The Development Curve

Giza Governorate & Cairo, Egypt

From The Development Curve

I feel constantly like Egypt is a very conflicted country, caught between progress and tradition to an extent that I never felt in Jordan. When you look at the carvings on the walls of ancient mastabas, it is no exaggeration to say that the peasant class along the Nile has lived in much the same way for over 5,000 years. They still farm with donkey-drawn plows, hoes and scythes. They still fish from rowboats with nets.

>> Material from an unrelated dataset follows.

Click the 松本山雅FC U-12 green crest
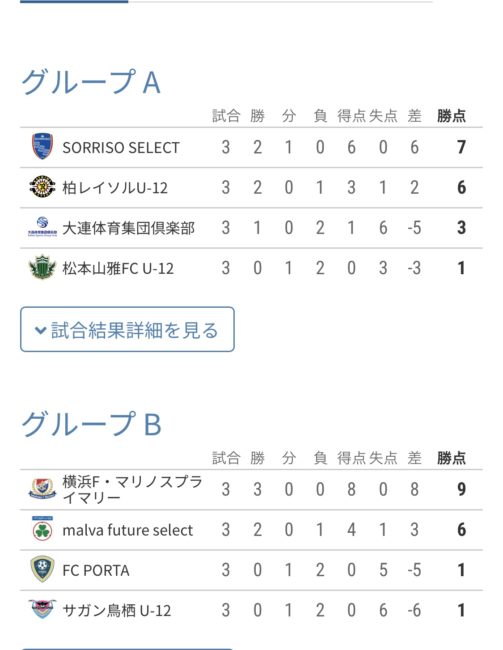Image resolution: width=503 pixels, height=650 pixels. (x=42, y=267)
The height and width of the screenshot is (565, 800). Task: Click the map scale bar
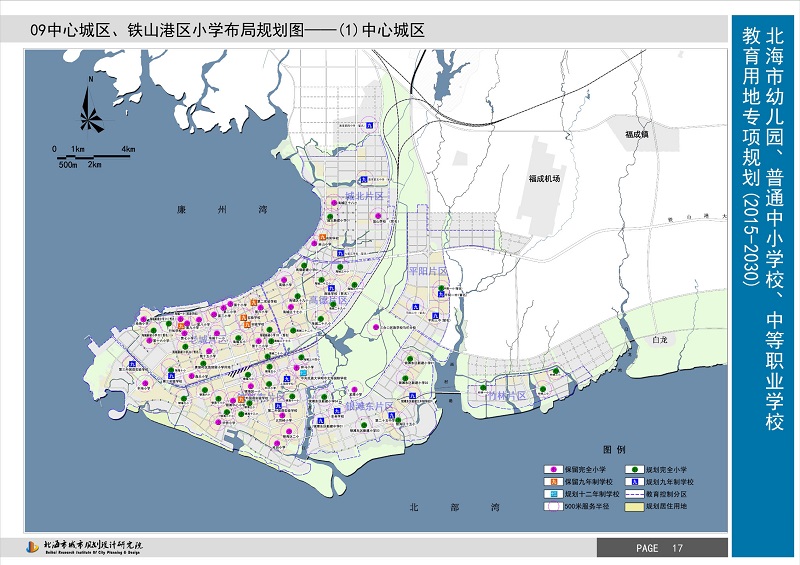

From The Development Curve

At the same time, the city of Cairo has some amazingly modern infrastructure. The Internet connections in both my apartments, and the wireless in cafes and restaurants all over downtown, is faster and more reliable than you can get almost anywhere in Jordan. You can order delivery from almost any restaurant in town that delivers over the Internet. The technology available at the American University for our daily use is state-of-the-art. I would say the same for the newsroom of Al-Yowm As-Saaba3 we visited last Sunday. The number one Website in Egyptian cyberspace, at this newspaper every reporter had his or her own laptop, all wired into the network to keep submissions running smoothly and the Website updating every 5 minutes.

From The Development Curve

And yet among the latest model cars, you still see donkey- and horsecarts around the city. Some are bringing produce in from the countryside. Others are dragging the city’s trash out to Garbage City, where it will be sorted, shredded and recycled by hand. When I went out to Giza to “hear” (from a friend’s roof some distance from the actual concert) Andre Boccelli at the Pyramids, we rode in an ancient VW van from the quite modern Metro out to the very modern Sound and Light Show at the Sphinx.

This, I know, is the state of most of the developing world: great modernity mostly in the places where you’re likely to find the foreigners who are accustomed to such things, while the local farmers and herders out in the sticks are still using the old methods, too poor to afford better without assistance their governments can’t really give them. This is where microloans are so helpful, and mobile phone networks for farmers to contact providers and customers, and solar panels where electric infrastructure doesn’t reach, and thousands of other innovative projects in development all around the world.

In the meantime, the contrasts are stunning.